**What you are asked to do**
Count the lines in the records below that contain the string "width" and reply with that number alone.

**Dataset extract**
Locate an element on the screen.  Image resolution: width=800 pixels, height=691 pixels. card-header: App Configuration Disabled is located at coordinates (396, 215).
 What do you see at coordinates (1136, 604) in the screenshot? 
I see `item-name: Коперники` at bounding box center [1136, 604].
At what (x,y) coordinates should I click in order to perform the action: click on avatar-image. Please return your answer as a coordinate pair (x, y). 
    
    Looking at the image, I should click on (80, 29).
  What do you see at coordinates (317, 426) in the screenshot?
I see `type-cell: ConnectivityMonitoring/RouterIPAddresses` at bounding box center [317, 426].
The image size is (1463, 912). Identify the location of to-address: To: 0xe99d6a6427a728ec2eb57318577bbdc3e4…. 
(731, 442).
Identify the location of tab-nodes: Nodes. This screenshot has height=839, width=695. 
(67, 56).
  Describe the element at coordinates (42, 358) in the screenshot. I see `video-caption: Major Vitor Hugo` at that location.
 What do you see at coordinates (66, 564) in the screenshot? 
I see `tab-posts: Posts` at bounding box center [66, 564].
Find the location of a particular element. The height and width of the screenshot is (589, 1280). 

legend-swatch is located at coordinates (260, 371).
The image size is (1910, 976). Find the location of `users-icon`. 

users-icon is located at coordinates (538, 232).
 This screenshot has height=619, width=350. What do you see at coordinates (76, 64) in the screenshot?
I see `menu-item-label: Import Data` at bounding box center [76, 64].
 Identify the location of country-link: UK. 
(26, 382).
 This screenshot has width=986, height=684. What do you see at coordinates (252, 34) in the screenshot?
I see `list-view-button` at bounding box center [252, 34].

**Task solution**
5